Abellon CleanEnergy Limited
Une licorne du chaînon urbain‑énergie cristallise depuis 2025 le dilemme de l’incinération‑valorisation sous les tropiques : après le désengagement de la SFI‑IFC sur un dossier financier‑ESG explosive, ABELLON CLEANENERGY LTD (Ahmedabad, Gujarat, société cotée/industrielle multisites) fait face à une chute brutale du chiffre d’affaires et à une dette…

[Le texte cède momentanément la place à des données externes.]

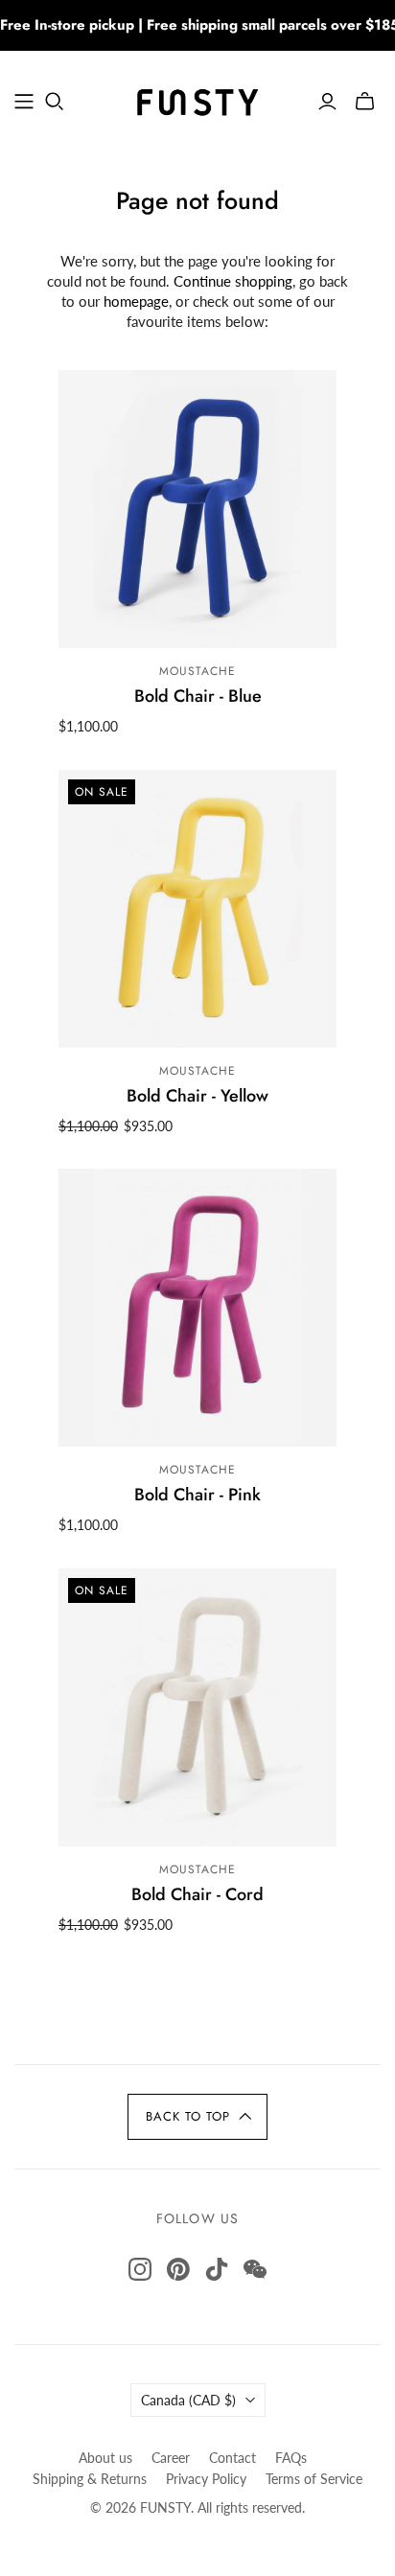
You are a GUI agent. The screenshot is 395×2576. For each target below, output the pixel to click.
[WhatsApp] (255, 2269)
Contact (232, 2457)
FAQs (291, 2457)
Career (170, 2457)
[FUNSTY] (198, 97)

À propos de Abellon CleanEnergy Limited
1. Modèle économique
Le groupe se présente depuis des années comme intégrateur de la valorisation thermique des déchets urbains, parfois couplée à des pilules de biomasse agricole et à une rhétorique « décarbonatrice » alignée sur le discours officiel indian des programmes urbains ; ses revenus proviennent de contrats‑cadres avec municipalités ou services publics qui confient des flux de RDF/MSW et garantissent de longues maturités. Les agrégateurs de données repèrent désormais un chiffre d’affaires de l’ordre de 22,7 crores INR pour un exercice se clôturant en mars 2025, soit une cassure voisine de 45 % sur un an, ce qui disqualifie toute narration de croissance organique : agrégateur financier recensant ces séries FY25 et l’historique légal associé. L’entreprise était décrite jusqu’à 2024 avec un contingent excédant 800 salariés ; au 30 november 2024, un effectif ramené à 161 personnes apparaît sur le même dossier : tronçon données personnel / juridique Tracxn, signal d’extrême réduction capacitaire alors que persistait encore l’investissement AMC sur le site d’Ahmedabad dont la mise en exploitation a encore été reprofilee jusqu’au 31 mars 2025 (Times of India, 2024). La dépendance est double : capitaux quasi publics indian (IREDA‑PFC‑REC, etc.) et acceptabilité environnementale des riverains ; lorsque l’un joue contre l’autre, le flux de garanties locales s’inverse.
2. Impact réel
L’impact climat‑santé d’une chaufferie RDF se mesure avant tout localement : combustion de fractions résiduelles hétérogènes avec émissions métalliques / POP en jeu, contre Électricité bas‑carbone théorique si les bilans évitement sont correctement tenus — ce dont manquent les dépôts publics accessibles en Europe. Une base sectorielle tiers recense encore un parc WTE agrégé > 50 MW, dont Ahmedabad 14,9 MW : fiche développeur Corporate Energy. Les documents CSRD européens ou guides ADEME ne s’appliquent pas à cette PLC gujaratie ; aucune fiche française récente identifiable (« pas de trace » est un fait de couverture, pas une excuse) : le lecteur doit donc extrapoler depuis la controverse nationale indienne. La comparaison PPE3 n’a pas de valeur normative : la France et la filière ISR ne pilotent pas des incinérateurs municipaux indian (s), même si les ONG mondialisées invoquent une réorientation globale contre le WTE pour parler indirectement de ce dossier : Centre for Financial Accountability (CENFA), 2025.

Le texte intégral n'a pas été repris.